MANAGEMENT'S DISCUSSION AND ANALYSIS

The following is an extract of the operations and liquidity and capital resources sections of Management's Discussion and Analysis ("MD&A") for the year ended June 30, 2005. The full text of the MD&A will be included in our Annual Information Form and other corporate filings.

SUMMARY OF FISCAL 2005 OPERATIONS

Fiscal 2005 was a year of both challenges and achievements. Our mountain resorts experienced mixed results as generally good weather conditions in the East and the U.S. west were offset by the most unfavourable weather conditions for the ski industry in 40 years in British Columbia. Sandestin was also tested by the weather, particularly in our first fiscal quarter when several hurricanes impacted its operations. The results of Abercrombie & Kent ("A&K"), during our first year of ownership, far exceeded our expectations as the luxury travel tour business rebounded from several years of contraction brought on by economic and geo-political events. We saw significant growth in our management services businesses in 2005 and demand for our real estate was strong across our resorts. Operating profit from real estate development declined in 2005, as expected, after an unusually high number of closings in 2004 due to the timing of project completions.

These factors combined to reduce Total Company EBITDA to $243.1 million in 2005 from $268.3 million in 2004. After several years of disappointing returns from our stand-alone golf courses, we made the decision to exit this business and reinvest our capital in higher returning businesses. As a result, we had our stand-alone golf operations appraised and recorded a write-down of $17.6 million. We improved our capital structure and lowered our borrowing costs by refinancing $394.4 million of senior notes in 2005, on top of the $200 million of senior notes that we refinanced in 2004. The call premium and other costs to redeem senior notes amounted to $30.2 million in 2005, up from $12.1 million in 2004. The golf asset write-down and refinancing expenses lowered our net income in 2005 to $32.6 million ($0.68 per diluted share) from $59.9 million ($1.25 per diluted share) in 2004.

We were very successful in 2004 in generating free cash flow and reducing our debt.
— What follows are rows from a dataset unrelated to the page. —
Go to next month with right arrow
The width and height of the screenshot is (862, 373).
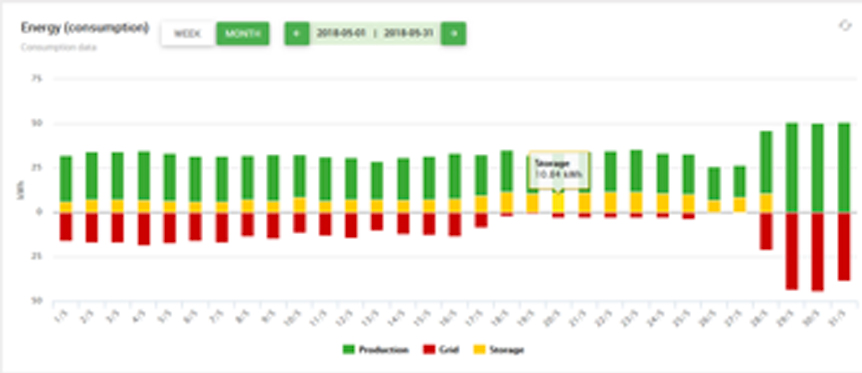coord(454,34)
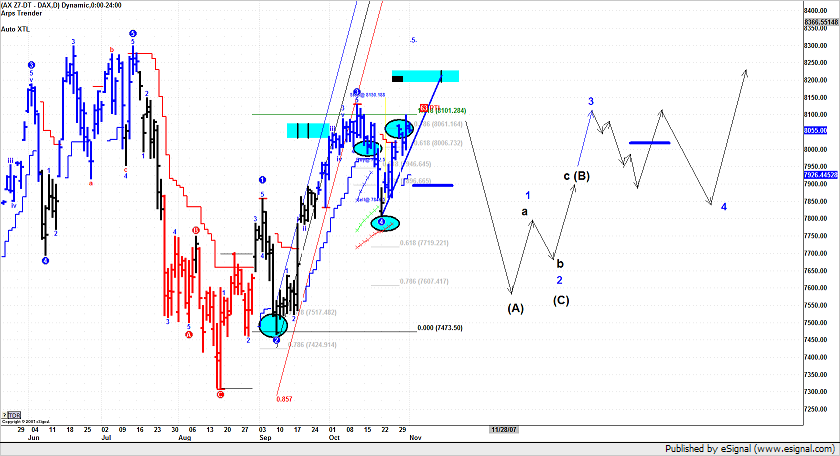Click the red circled A wave marker
The image size is (840, 456).
(189, 335)
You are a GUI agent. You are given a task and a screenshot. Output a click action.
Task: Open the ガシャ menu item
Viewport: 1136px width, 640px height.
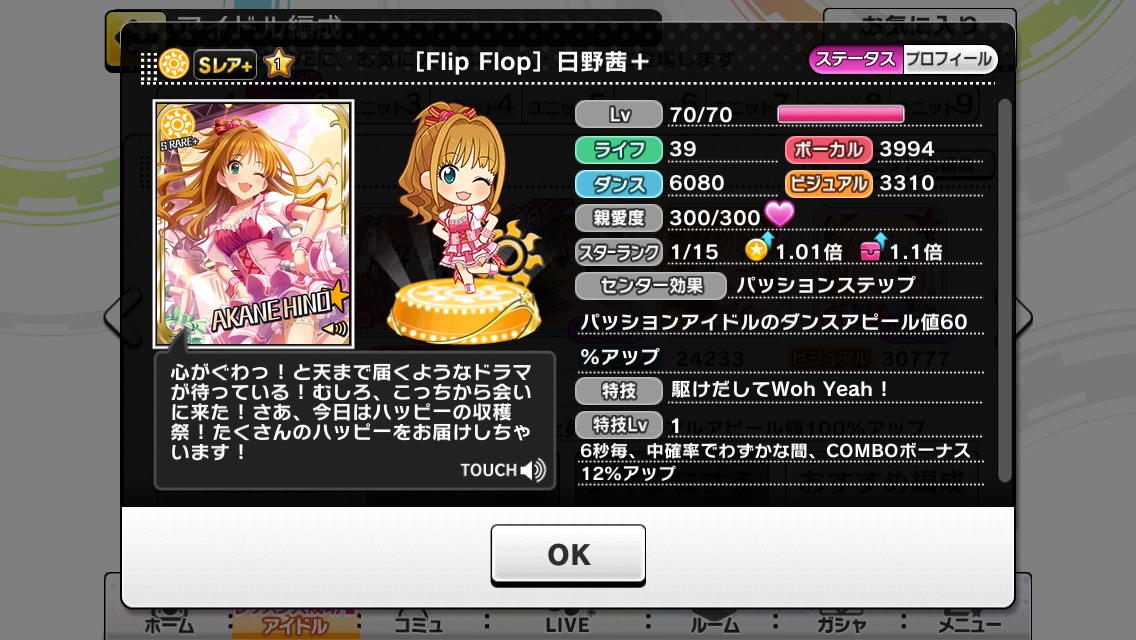[840, 623]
This success continued in 2005 as we increased cash flow from our operating businesses and completed a number of transactions with real estate partners enabling us to realize $62.1 million of free cash flow.

FISCAL 2005 REVIEW OF RESORT AND TRAVEL OPERATIONS

The following table highlights the results of our resort and travel operations business.

                                                                       CHANGE
                                                    2005         2004     (%)
    -------------------------------------------------------------------------
    Skier visits(1)                            7,227,000    7,150,000      1
    Revenue (millions)                            $862.5       $541.3     59
    EBITDA (millions)                             $117.6       $105.1     12
    Margin (%)                                      13.6         19.4

    (1) Skier visits for all resorts are at 100% except Mammoth at 59.5% and
        Blue Mountain at 50%.

Revenue from resort and travel operations was $862.5 million in 2005 compared with $541.3 million in 2004. Revenue from the mountain segment increased from $488.2 million to $545.4 million while revenue from the non- mountain segment increased from $53.1 million to $317.1 million.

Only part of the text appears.